In principle, more than two subspectra could be used in order to further increase the lateral sampling. The limitation is, however, the loss in sensitivity due to the loss in signal for the subspectra, as well as the loss in axial resolution. In our case, a factor of two helped to improve the imaging performance. Further splitting did not significantly improve the performance of OCT angiography as measured by Equation 1 and would eventually lead even to SNR degradation.
4. Conclusion
In this paper, we demonstrated that the lateral sampling rate of OCT angiography can be increased by splitting the acquired optical spectrum into temporally-equidistant subspectra. To evaluate the feasibility of our method for diagnostic applications in ophthalmology, we presented in vivo results of imaging healthy volunteers at the fovea and the ONH region. Those regions are of particular interest for the assessment of major retinal diseases. Employing in addition a multiplexed laser, consisting of two independent interleaved sources, each operating at 100 kHz, we were able to quadruple the scanning speed of OCT angiography to 400 kHz as compared to a single sweep laser. The lateral FOV could then be increased from 8° to 16° without the need of increasing the measurement time and without degradation in image quality and information content. Rather, it additionally helped to increase the SNR of the contrasted vascular structure, since splitting the spectrum reduced axial resolution and, thus, the sensitivity to the axial sample motion during acquisition.

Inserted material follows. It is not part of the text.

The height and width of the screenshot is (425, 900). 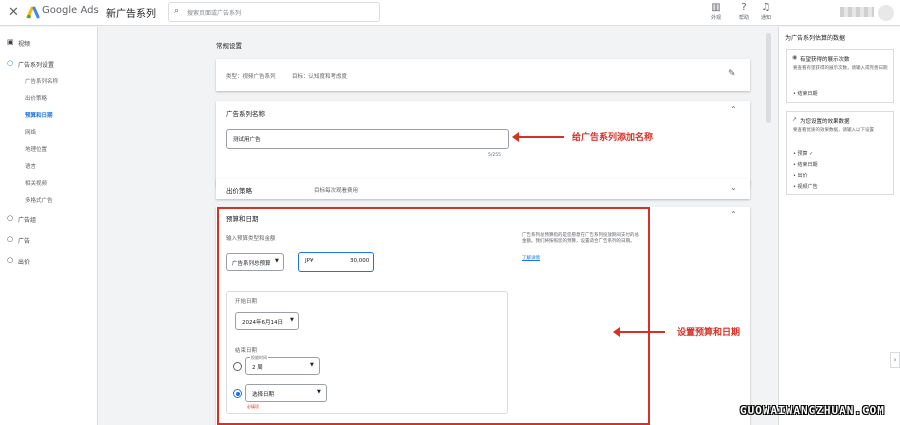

Of course, this method is not limited to OCT angiography, but can in general help also standard swept source OCT imaging to improve the lateral sampling and, thus, the lateral field of view.

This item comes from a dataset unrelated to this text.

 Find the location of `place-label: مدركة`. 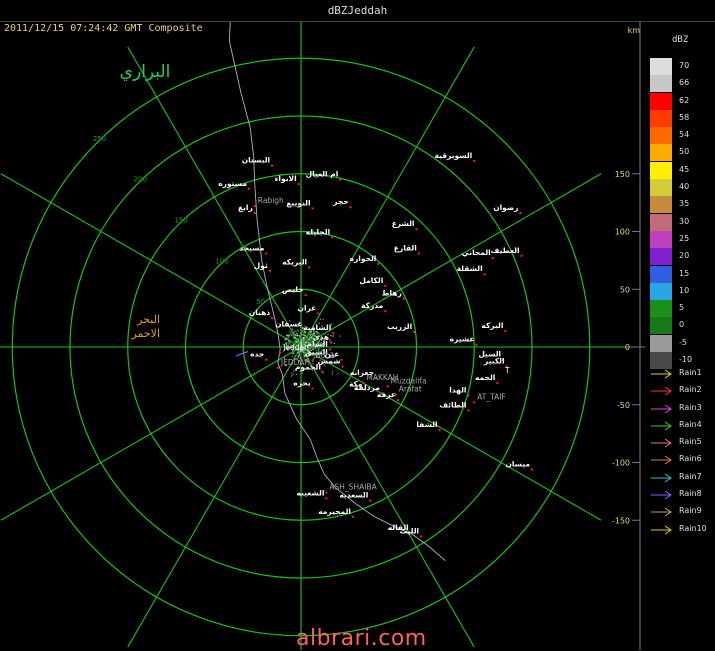

place-label: مدركة is located at coordinates (372, 306).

Diagnostic devices dedicated to usage in daily clinical routine should be kept as simple and economical as possible. The split spectrum method is purely performed in post-processing; hence, it does not require any additional expenses, improvements and changes in complexity regarding the optical setup. A possible trade-off in specific applications might be the degradation in axial resolution owed to the reduction in the available optical bandwidth after splitting the spectrum. This has however been demonstrated to be of no relevance for visualizing the retinal vascular structure.